Limiting the number of carbohydrates in one’s diet lowers insulin levels in the blood, which leads to the accumulation of excess fat in the body.
The diet can be categorised as follows, based on the number of carbohydrates consumed:
- Low carbohydrate diet- when less than 10% of energy comes from carbohydrates. And the maximum intake is 65 g in men and 50 g in women. This is most commonly used for neurological problems (such as epilepsy or Alzheimer’s) or severe problems with maintaining the correct amount of sugar in the blood low – carbohydrate – 10 to 15% of energy comes from carbohydrates. And the maximum consumption is 65 g in men and 50 g in women. Most often used for neurological problems (such ( depression, etc.).
- medium carbohydrate diet – 15-30% of energy from carbohydrates, with 100-200 g for men and 75-150 g for women – if you have good health and maintain a constant weight. You should probably eat like this high – carbohydrate – over 30% of energy from carbohydrates, which are then eaten a lot – generally advised against, it only makes sense if you have a very high physical activity level.

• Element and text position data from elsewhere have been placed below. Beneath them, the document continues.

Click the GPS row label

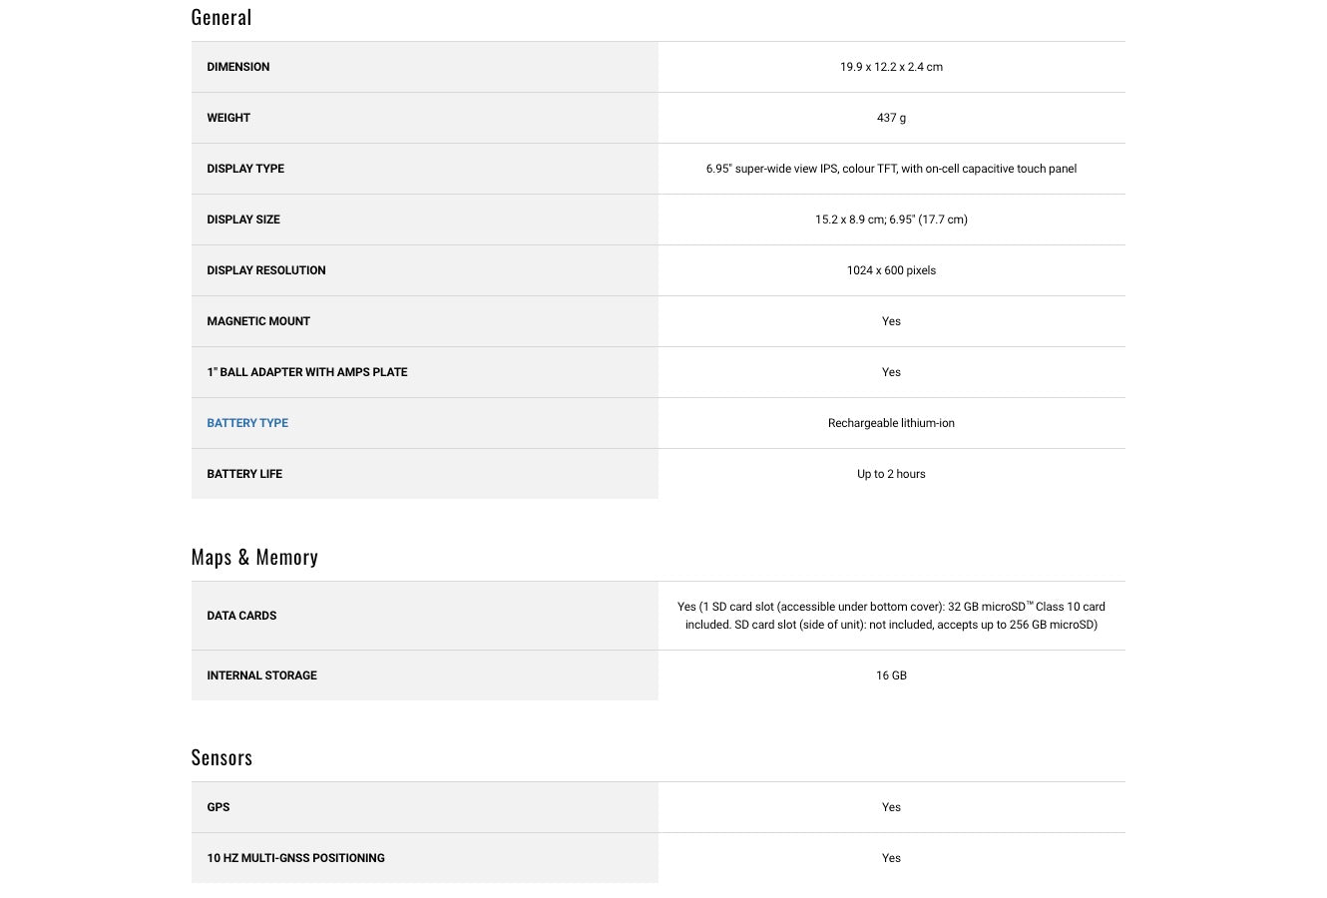(x=219, y=807)
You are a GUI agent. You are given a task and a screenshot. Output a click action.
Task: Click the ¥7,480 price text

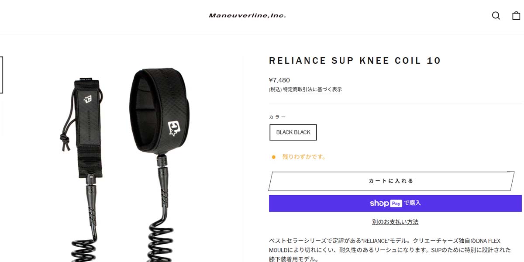279,80
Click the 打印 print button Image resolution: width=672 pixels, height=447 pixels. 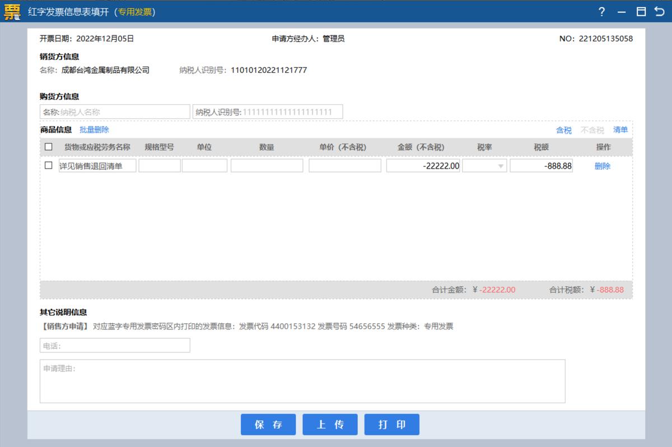(391, 424)
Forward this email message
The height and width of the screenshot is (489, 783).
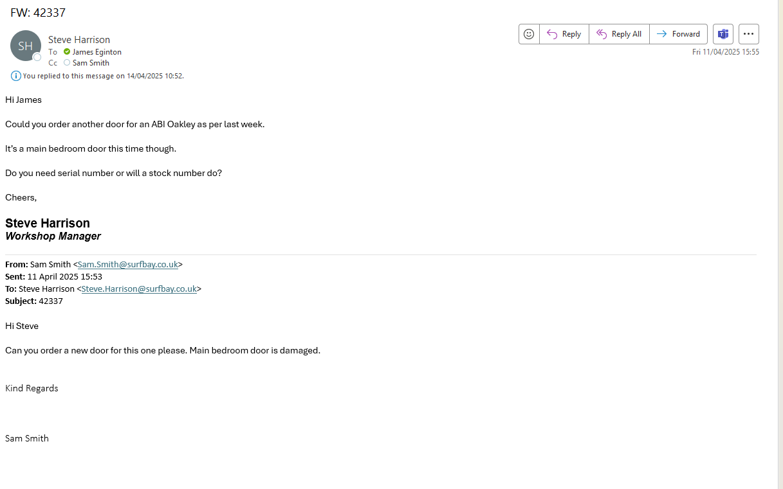coord(678,34)
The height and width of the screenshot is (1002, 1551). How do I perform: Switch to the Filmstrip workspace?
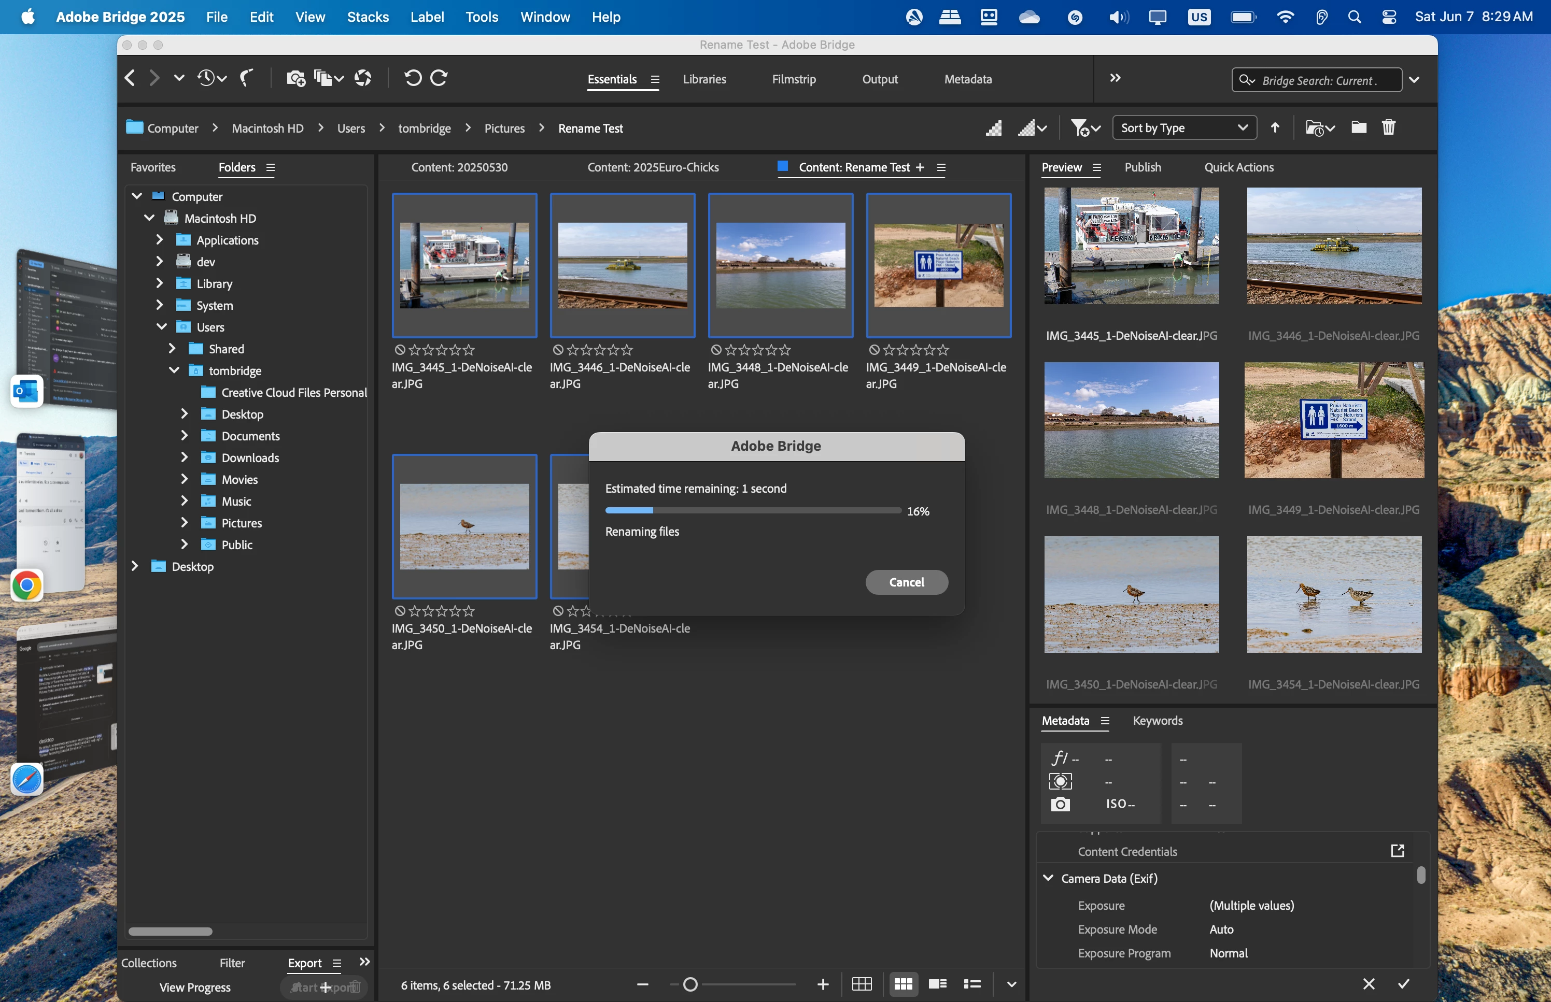tap(793, 79)
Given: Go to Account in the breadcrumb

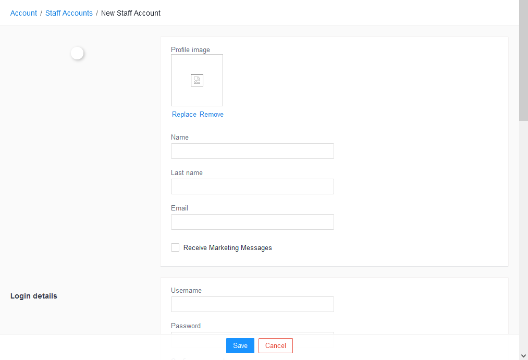Looking at the screenshot, I should (23, 13).
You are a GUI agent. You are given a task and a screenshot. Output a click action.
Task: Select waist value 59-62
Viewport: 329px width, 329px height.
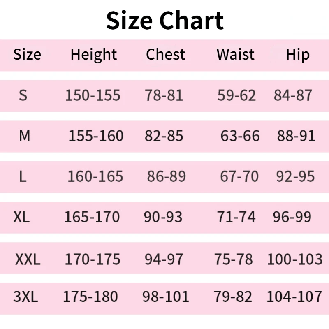click(236, 95)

These are often referred to as LCHF (low carb high fat) diets. The amount of protein in this diet increases as well, but not as much as in high-protein diets (20-30 per cent).
A low carbohydrate diet does not provide specific instructions about how to prepare meals or how many calories to eat. The key is to feed the body small amounts of carbohydrates and to compensate. The calorie deficit caused by carbohydrate restriction by your intake of healthy fats.